Paul Gilbert Teaches Rhythm And Melody Trade Offs

Paul Gilbert Lesson

Read Time 2 Minutes

Paul Gilbert Lesson
Paul Gilbert

Check it out.  We’re bringing this video of a Paul Gilbert lesson into the limelight because we are of the mutual opinion that he’s really good at articulating aspects of the guitar well into words and giving an appropriate demonstration.

In this particular lesson he covers the importance and application of rhythm.

It’s a bit of an oldie, but it’s a damn goody and if you haven’t seen it before then… well… I guess we’re the first to introduce this to you.  Don’t thank us.  Pay us.

Watch as he builds from a simple rhythm and keeps adding notes while maintaining the rhythm.
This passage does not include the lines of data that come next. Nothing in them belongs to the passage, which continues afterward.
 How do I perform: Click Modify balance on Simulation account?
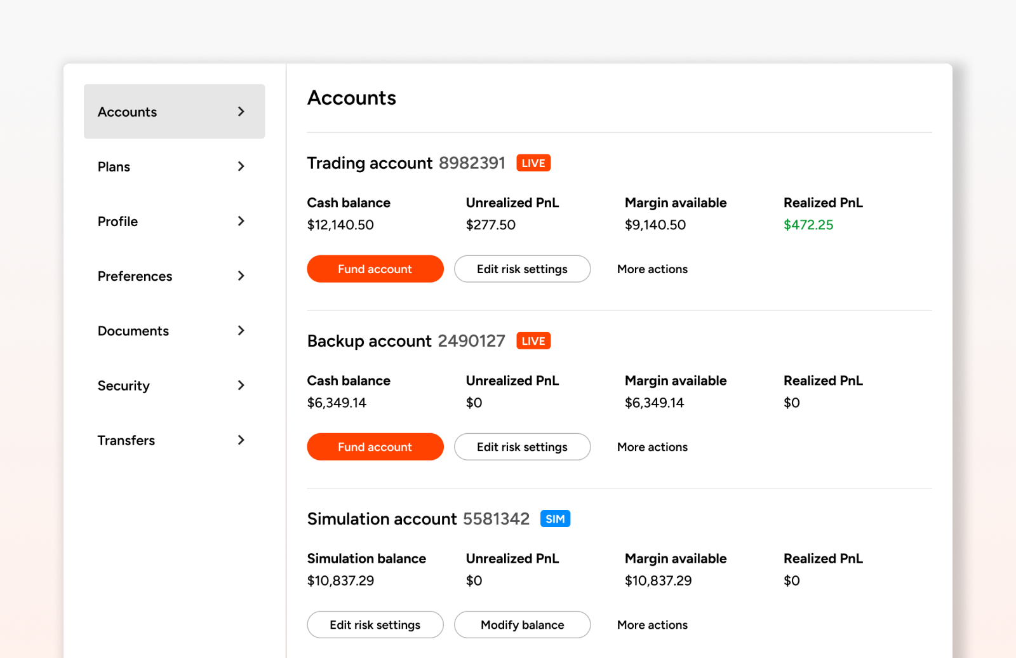pos(522,625)
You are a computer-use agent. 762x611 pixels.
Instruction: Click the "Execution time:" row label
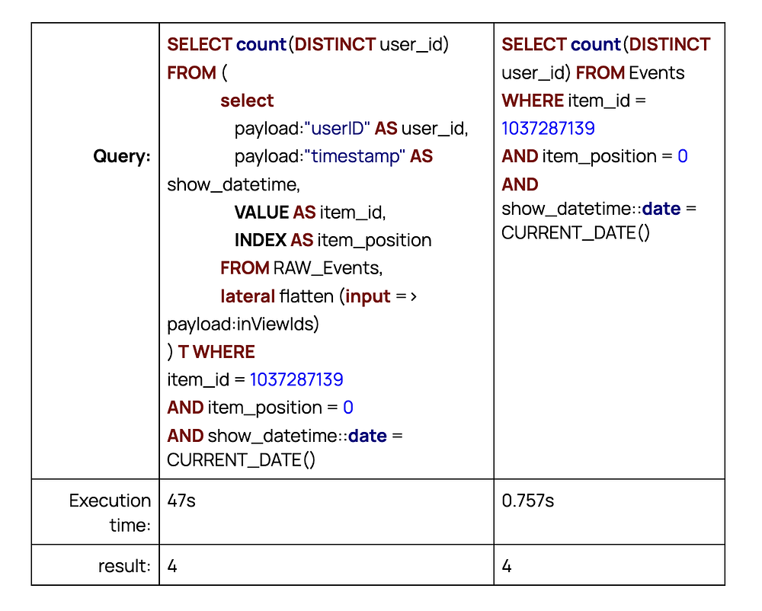click(110, 513)
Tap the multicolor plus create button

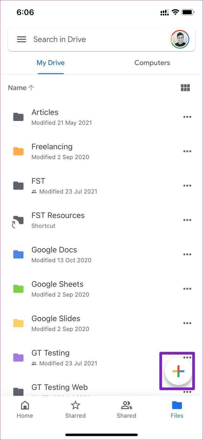[x=178, y=371]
The possibilities with this technique are pretty much endless and can eventually be used to build an entire song.

Talk about a writers block buster. If you’re finding yourself stuck in a rut this might be a good thing to try out.

Even more importantly, Paul outlines the intricate dance you can weave out of a rhythm by sprinkling in notes, and maybe even start building out a melody. Dangerous stuff.

Down to the point.

Update: If you want to learn more from Paul Gilbert – Check out his Great Guitar Escape.
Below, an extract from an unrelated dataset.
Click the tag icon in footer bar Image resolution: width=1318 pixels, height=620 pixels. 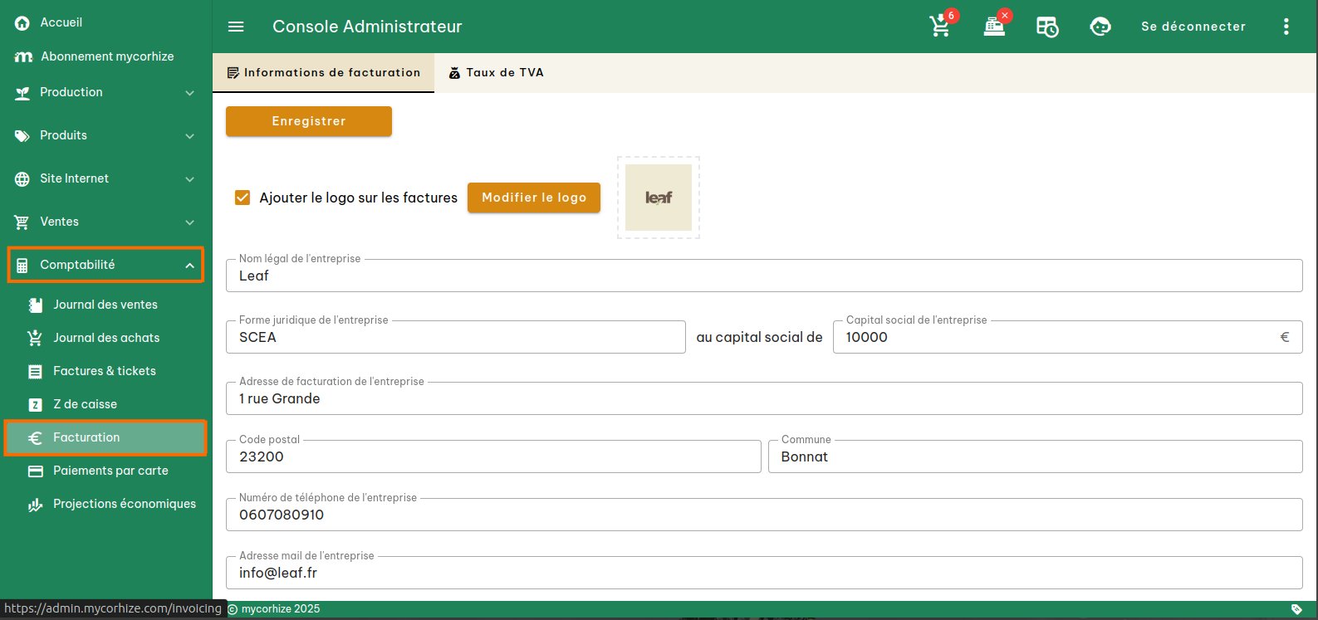click(x=1296, y=609)

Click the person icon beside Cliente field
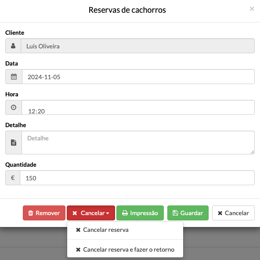13,46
As for a play by play sports announcer aproach to this – the big point that is stressed in the video is rhythm matters in more ways than just having a sense of timing.  Playing a flurry of 1/16 notes at 350 bpm is fine and all, but don’t expect anyone to accuse you of being an interesting guitarist.
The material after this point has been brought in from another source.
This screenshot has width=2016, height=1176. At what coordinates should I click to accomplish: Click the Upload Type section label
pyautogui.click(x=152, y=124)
Mr. Gilbert, looking uncharacteristically well groomed save for that cowlick on the back of his dome piece, started simple with a muted rhythm and gradually added leads which followed the rhythm he was playing.

While Gilbert is pretty much inhuman as a guitarist the point still stands strongly.  Changing notation and sexing it up with rests will at least blur the lines between creative and uncreative so if you happen to suck and want to fool your audience with more ease then there’s a good place to start.  If you happen to rock then things like this can help make you rock harder.

In addition to the trade off of melody and rhythm Paul Gilbert’s widely revered for his technical mastery. Among his many skills he’s possibly most well known for his smooth and seamless string skipping prowess which has been known to cause spontaneous combustion on hapless listeners. That’s right. The friction of his own fingers on strings causes others to burst into flames.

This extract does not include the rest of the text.